RDC/ POLITIQUE : « Quand les anciens kabilistes se disputent les postes sous Tshisekedi au Sénat » (Christian Bahati FOBAC)
La scène politique en République Démocratique du Congo continue d’offrir des épisodes riches en rebondissements. La récente succession au poste de 2e vice-président du Sénat en est une illustration frappante. Derrière ce processus institutionnel en apparence normal, se cache en réalité une lutte d’influence opposant deux figures majeures du Sud-Kivu : Norbert Basengezi Katintima et Modeste Bahati Lukwebo.
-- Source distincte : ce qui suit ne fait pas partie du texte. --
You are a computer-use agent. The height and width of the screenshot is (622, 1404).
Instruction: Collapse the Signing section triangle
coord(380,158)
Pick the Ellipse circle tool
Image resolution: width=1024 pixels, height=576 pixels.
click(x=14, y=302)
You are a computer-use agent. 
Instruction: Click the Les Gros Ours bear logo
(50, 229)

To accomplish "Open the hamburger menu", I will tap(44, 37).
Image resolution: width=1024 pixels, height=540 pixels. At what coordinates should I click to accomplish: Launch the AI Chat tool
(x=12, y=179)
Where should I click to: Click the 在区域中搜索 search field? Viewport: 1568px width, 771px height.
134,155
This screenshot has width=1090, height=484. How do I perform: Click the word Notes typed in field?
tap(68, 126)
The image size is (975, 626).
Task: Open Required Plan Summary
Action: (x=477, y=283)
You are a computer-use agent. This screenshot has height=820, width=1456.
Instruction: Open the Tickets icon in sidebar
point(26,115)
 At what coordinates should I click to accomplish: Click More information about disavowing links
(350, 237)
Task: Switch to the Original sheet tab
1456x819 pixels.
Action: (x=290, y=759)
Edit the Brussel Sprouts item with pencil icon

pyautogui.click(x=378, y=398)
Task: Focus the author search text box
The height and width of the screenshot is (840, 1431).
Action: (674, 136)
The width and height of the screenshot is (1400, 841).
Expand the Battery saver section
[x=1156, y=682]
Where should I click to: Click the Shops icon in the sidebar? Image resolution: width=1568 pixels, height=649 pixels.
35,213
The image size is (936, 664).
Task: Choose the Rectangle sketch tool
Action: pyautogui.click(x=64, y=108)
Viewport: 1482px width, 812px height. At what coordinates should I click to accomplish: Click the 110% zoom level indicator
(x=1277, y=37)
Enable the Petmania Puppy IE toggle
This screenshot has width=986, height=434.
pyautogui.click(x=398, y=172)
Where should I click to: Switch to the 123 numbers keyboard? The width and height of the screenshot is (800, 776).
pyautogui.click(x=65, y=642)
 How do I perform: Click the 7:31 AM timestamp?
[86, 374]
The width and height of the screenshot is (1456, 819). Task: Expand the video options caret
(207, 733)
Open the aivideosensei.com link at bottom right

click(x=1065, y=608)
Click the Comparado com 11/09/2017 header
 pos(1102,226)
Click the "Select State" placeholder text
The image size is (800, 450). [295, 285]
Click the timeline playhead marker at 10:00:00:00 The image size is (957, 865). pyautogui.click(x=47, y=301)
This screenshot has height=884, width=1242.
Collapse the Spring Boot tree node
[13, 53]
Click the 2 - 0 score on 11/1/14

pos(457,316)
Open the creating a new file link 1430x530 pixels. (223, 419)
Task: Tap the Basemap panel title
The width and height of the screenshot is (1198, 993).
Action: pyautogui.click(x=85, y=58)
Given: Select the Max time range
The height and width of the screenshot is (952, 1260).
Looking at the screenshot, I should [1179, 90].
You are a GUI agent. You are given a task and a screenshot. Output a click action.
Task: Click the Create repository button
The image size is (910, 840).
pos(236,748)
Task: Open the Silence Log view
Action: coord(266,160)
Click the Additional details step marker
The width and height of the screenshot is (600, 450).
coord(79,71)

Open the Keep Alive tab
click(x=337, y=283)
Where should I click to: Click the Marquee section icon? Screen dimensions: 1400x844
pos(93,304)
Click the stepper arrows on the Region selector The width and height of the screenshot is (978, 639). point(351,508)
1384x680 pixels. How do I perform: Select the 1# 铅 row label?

Ce duel, loin d’être anodin, met en lumière une constante de la politique congolaise : la capacité de certains acteurs à changer de cap au gré des circonstances. Tous deux ayant longtemps évolué sous le régime de Joseph Kabila, ils se revendiquent aujourd’hui proches du pouvoir actuel incarné par Félix Tshisekedi. Une reconversion politique qui interroge sur la sincérité des engagements et la notion même de loyauté en politique.
Au-delà des discours, cette rivalité révèle une lutte pour le contrôle des leviers du pouvoir. Le Sénat, institution clé de la République, devient ainsi le théâtre d’ambitions personnelles où les alliances se font et se défont sans véritable ancrage idéologique. Dans ce jeu d’intérêts, le peuple congolais semble relégué au second plan, spectateur d’un affrontement qui ne répond que très peu à ses préoccupations quotidiennes.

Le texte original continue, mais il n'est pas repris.